— Testo citato —
Cass. pen. Sez. IV, Sent., (ud. 05-05-2011) 11-10-2011, n. 36604 Coltivazione

Sentenza scelta dal dott. Domenico Cirasole direttore del sito giuridico http://www.gadit.it/

Svolgimento del processo

1- C.A. propone ricorso avverso la sentenza della Corte d’Appello di Reggio Calabria, del 2 luglio 2010, che ha confermato la sentenza del Gup del Tribunale di Locri, dell’11 dicembre 2009, che lo ha ritenuto colpevole dei delitti di coltivazione non autorizzata di 256 piante di canapa indiana, di altezza variabile tra i 150 ed i 200 cm., ( D.P.R. n. 309 del 1990, art. 73 e art. 80, comma 2), di furto aggravato di acqua e di detenzione illegale di munizioni (108 cartucce per pistola cal. 7,65 e 19 cartucce per pistola cal. 6,35) e, riconosciute le circostanze attenuanti generiche con giudizio di equivalenza rispetto all’aggravante contestata, applicata la diminuente del rito, lo ha condannato alla pena di quattro anni, otto mesi di reclusione e Euro 20.000,00 di multa.

— Estratti delle voci —

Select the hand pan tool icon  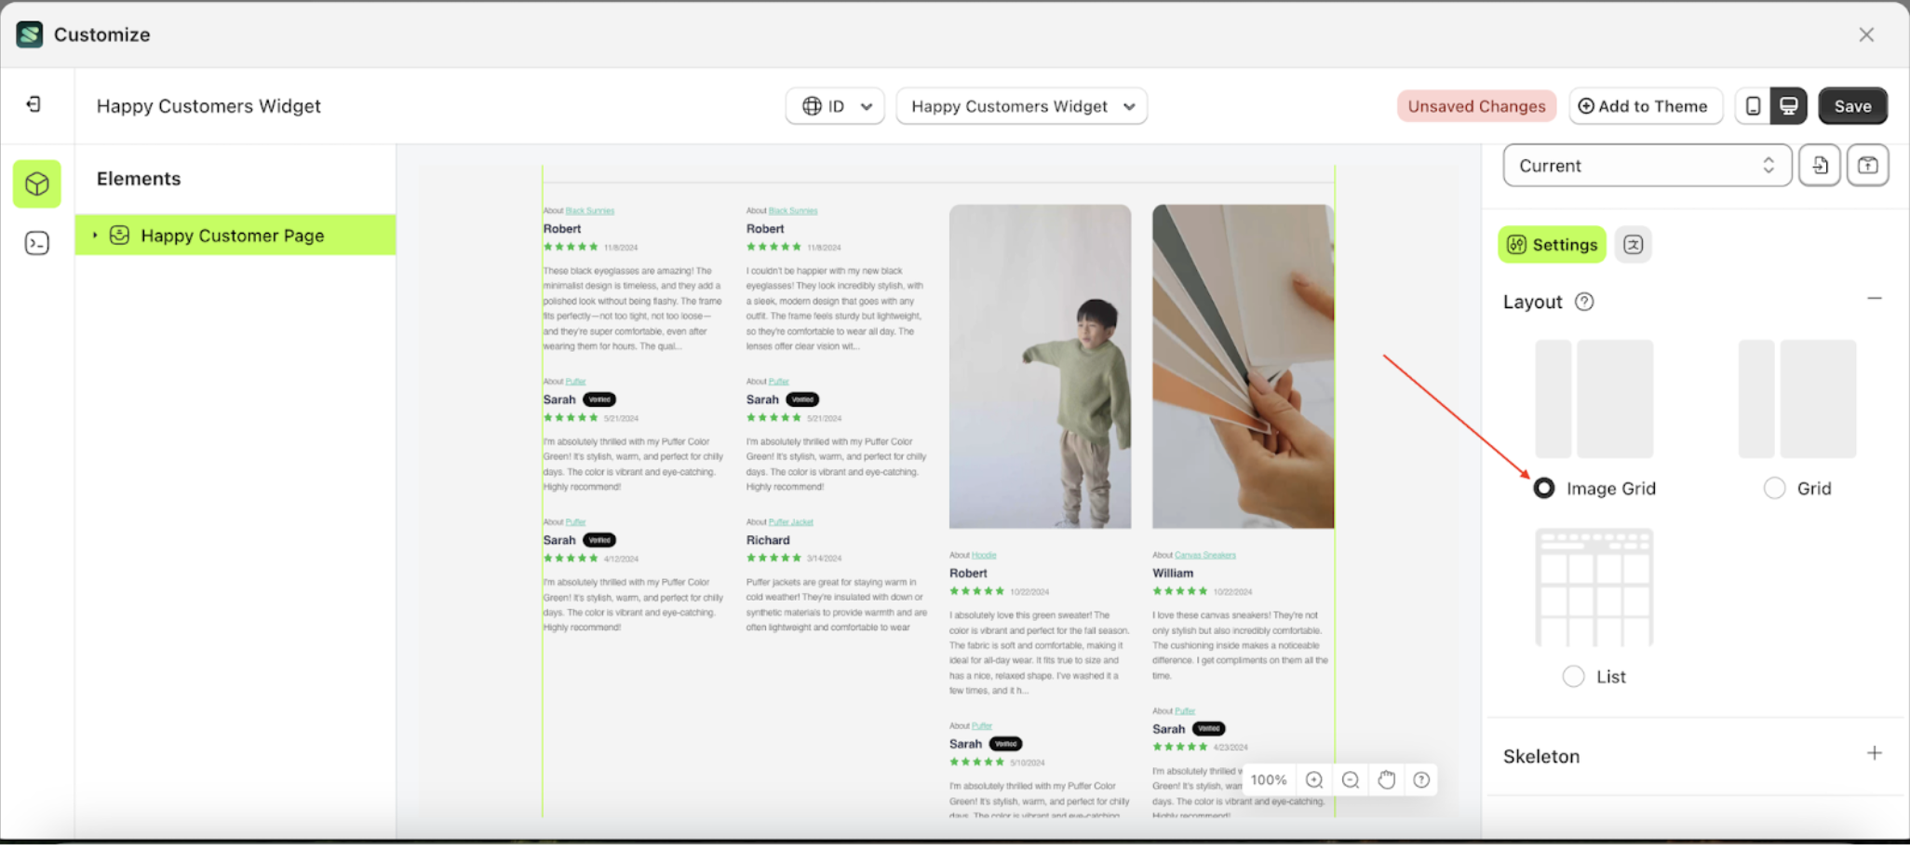point(1386,779)
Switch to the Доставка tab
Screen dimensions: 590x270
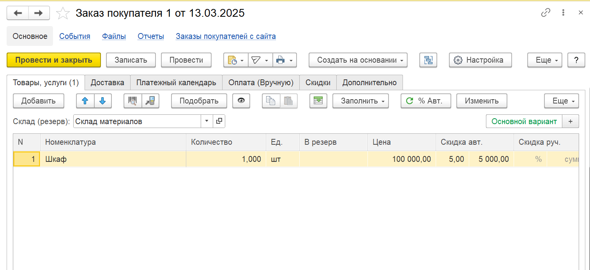[x=107, y=82]
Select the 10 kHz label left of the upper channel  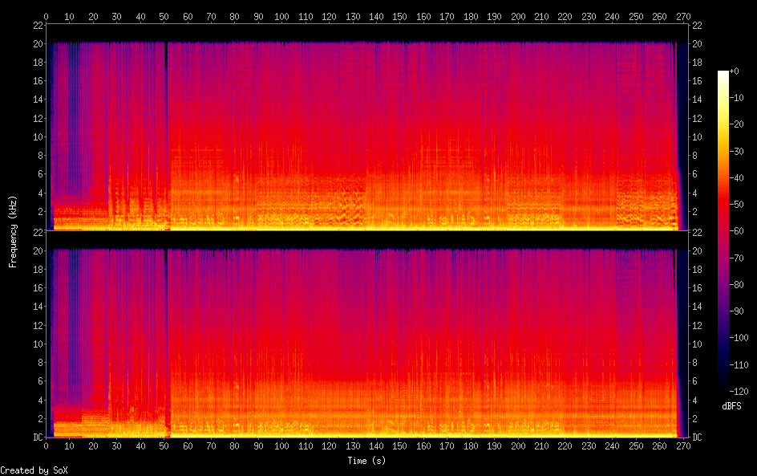point(36,137)
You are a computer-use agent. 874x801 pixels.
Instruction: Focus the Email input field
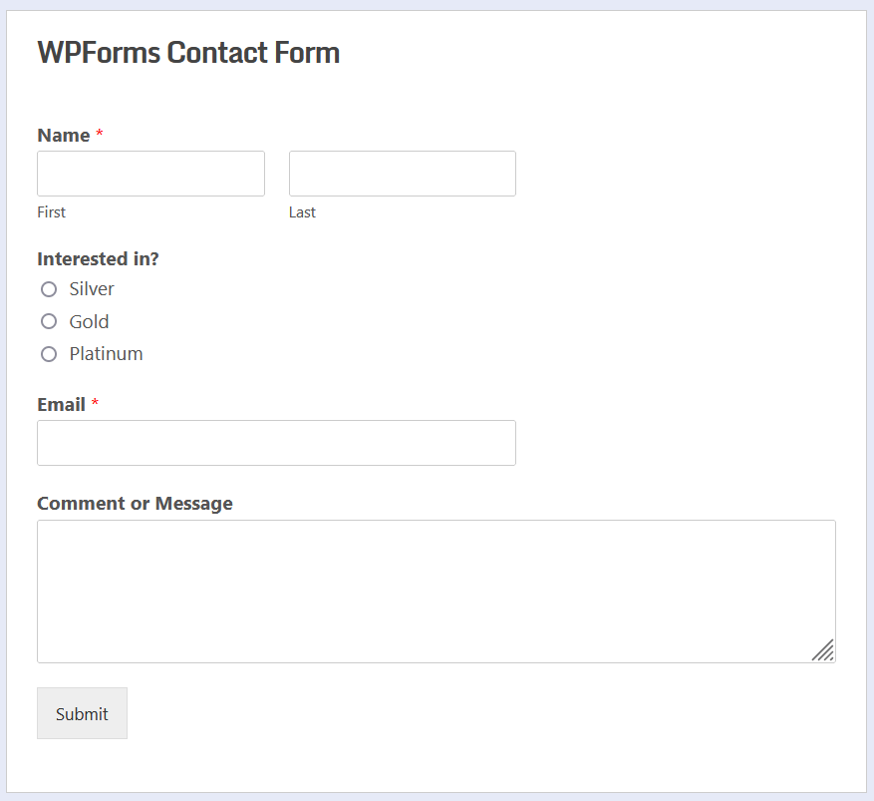click(x=276, y=443)
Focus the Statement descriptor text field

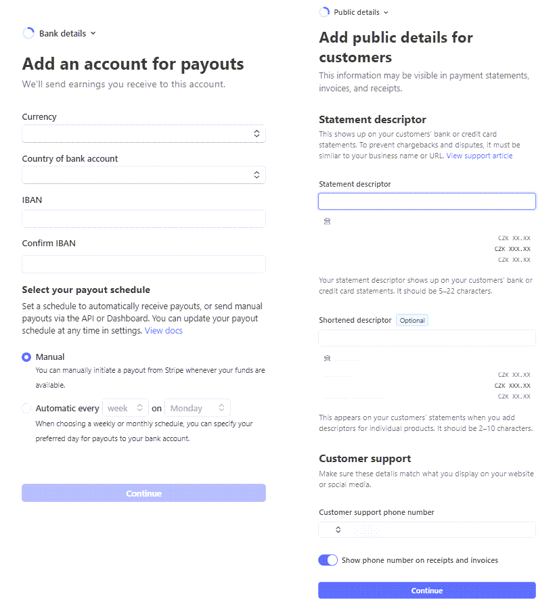427,201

— Cosa fare —
a: Ricopia dal testo citato il passo compreso tra "Svolgimento del processo" e "20.000,00 di multa.", estremi inclusi.
b: Riassumi il testo citato in due frasi.
c: Traduci in inglese, per favore, questa frase del testo citato: "1- C.A. propone ricorso avverso la sentenza della Corte d'Appello di Reggio Calabria, del 2 luglio 2010, che ha confermato la sentenza del Gup del Tribunale di Locri, dell'11 dicembre 2009, che lo ha ritenuto colpevole dei delitti di coltivazione non autorizzata di 256 piante di canapa indiana, di altezza variabile tra i 150 ed i 200 cm., ( D.P.R. n. 309 del 1990, art. 73 e art. 80, comma 2), di furto aggravato di acqua e di detenzione illegale di munizioni (108 cartucce per pistola cal. 7,65 e 19 cartucce per pistola cal. 6,35) e, riconosciute le circostanze attenuanti generiche con giudizio di equivalenza rispetto all'aggravante contestata, applicata la diminuente del rito, lo ha condannato alla pena di quattro anni, otto mesi di reclusione e Euro 20.000,00 di multa."
Le voci non hanno alcun ruolo in questo lavoro.

— Risposte ai compiti —
a:
Svolgimento del processo

1- C.A. propone ricorso avverso la sentenza della Corte d’Appello di Reggio Calabria, del 2 luglio 2010, che ha confermato la sentenza del Gup del Tribunale di Locri, dell’11 dicembre 2009, che lo ha ritenuto colpevole dei delitti di coltivazione non autorizzata di 256 piante di canapa indiana, di altezza variabile tra i 150 ed i 200 cm., ( D.P.R. n. 309 del 1990, art. 73 e art. 80, comma 2), di furto aggravato di acqua e di detenzione illegale di munizioni (108 cartucce per pistola cal. 7,65 e 19 cartucce per pistola cal. 6,35) e, riconosciute le circostanze attenuanti generiche con giudizio di equivalenza rispetto all’aggravante contestata, applicata la diminuente del rito, lo ha condannato alla pena di quattro anni, otto mesi di reclusione e Euro 20.000,00 di multa.

b: C.A. ricorre contro la sentenza della Corte d'Appello di Reggio Calabria del 2 luglio 2010, che aveva confermato quella del Gup del Tribunale di Locri dell'11 dicembre 2009. Quest'ultima lo aveva ritenuto colpevole di coltivazione non autorizzata di 256 piante di canapa indiana, di furto aggravato di acqua e di detenzione illegale di munizioni, condannandolo a quattro anni e otto mesi di reclusione e a 20.000 euro di multa.

c: 1- C.A. appeals against the judgment of the Court of Appeal of Reggio Calabria of July 2, 2010, which upheld the judgment of the preliminary hearing judge of the Court of Locri of December 11, 2009. That judgment found him guilty of the offenses of unauthorized cultivation of 256 Indian hemp plants, ranging in height from 150 to 200 cm (Presidential Decree no. 309 of 1990, art. 73 and art. 80, paragraph 2), of aggravated theft of water, and of illegal possession of ammunition (108 cartridges for a 7.65 caliber pistol and 19 cartridges for a 6.35 caliber pistol). Having granted the general mitigating circumstances, judged equivalent to the aggravating circumstance charged, and having applied the reduction for the chosen procedure, it sentenced him to four years and eight months of imprisonment and a fine of 20,000.00 euros.